1const input = 'a[b][c][d][e][f][g][h][i]=j'
2const output = {
3 a: {
4 b: {
5 c: {
6 d: {
7 e: {
8 f: {
9 '[g][h][i]': 'j'
10 }
11 }
12 }
13 }
14 }
15 }
16}

Array solution

The solution is highlighted within faqs whereby you can set a custom qs instance with your own options. This allows you to customise how deep you would like the querystring to be parsed:

1// Update limits for `qs` to allow for deeper
2// parsing of objects specifically from REST
3app.set('query parser', function(str) {
4 return qs.parse(str, {
5 arrayLimit: 100,
6 depth: 20,
7 parameterLimit: 2000
8 });
9});

null issue

The next issue which also appears within the faqs is that a null value when in a query being sent via REST is not being handled correctly, it will appear as an empty string. This doesn't work when using Sequelize with postgres as a null value would typically be turned into a 'property' is not null query, which ends up being 'property' != ''.

null solution

In order for null to be handled correctly we must look through the qs library API documentation. We can see that there is an option to allow for strictNullHandling which we can add to the server's query parser like we set above.

1// Allow for strict null handling
2app.set('query parser', function(str) {
3 return qs.parse(str, {
4 arrayLimit: 100,
5 depth: 20,
6 parameterLimit: 2000,
7 strictNullHandling: true
8 });
9});

The issue now is how do we set how the qs library behaves on the client when it calls qs.stringify on the query object? Well currently this isn't possible, there isn't a way to be able to pass options to the qs.stringify through FeathersJS rest-client, nor is there a way that will allow you to extend and customise how the querystring is created.

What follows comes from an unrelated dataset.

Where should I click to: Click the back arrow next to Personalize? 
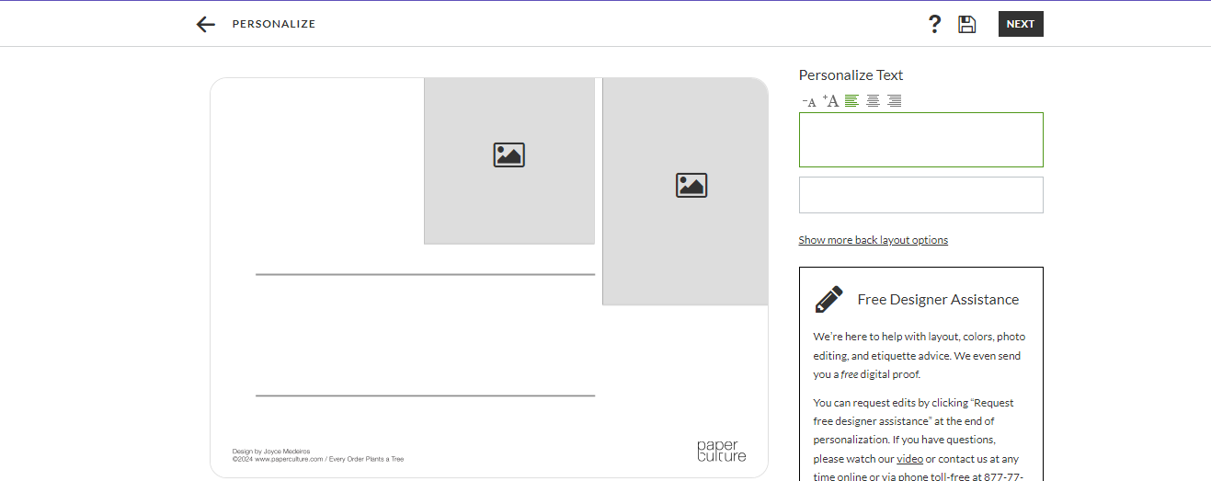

But fear not, for I have a PR which will remedy this issue. I had originally created a PR for the ability to add options to this effect, but after a short discussion and additional information from David the core developer on FeathersJS it was decided that allowing extensibility was favoured over options, so a new PR was made to make this possible. It will allow the following to be possible:

1import feathers from '@feathersjs/feathers'
2import rest from '@feathersjs/rest-client'
3import {
4 FetchClient
5} from '@feathersjs/rest-client'
6import qs from 'qs'
7const app = feathers()
8
9class MyFetchClient extends FetchClient {
10 getQuery(query) {
11 if (Object.keys(query).length !== 0) {
12 const queryString = qs.stringify(query, {
13 strictNullHandling: true
14 }) return `?${queryString}`
15 }
16 return ''
17 }
18}
19// Configure API url
20const restClient = rest('https://feathers-api.com')
21// Configure rest client
22app.configure(restClient.fetch(window.fetch, MyFetchClient))

With of these changes in places this allows for a much smoother transition between REST and realtime web clients for a FeathersJS API.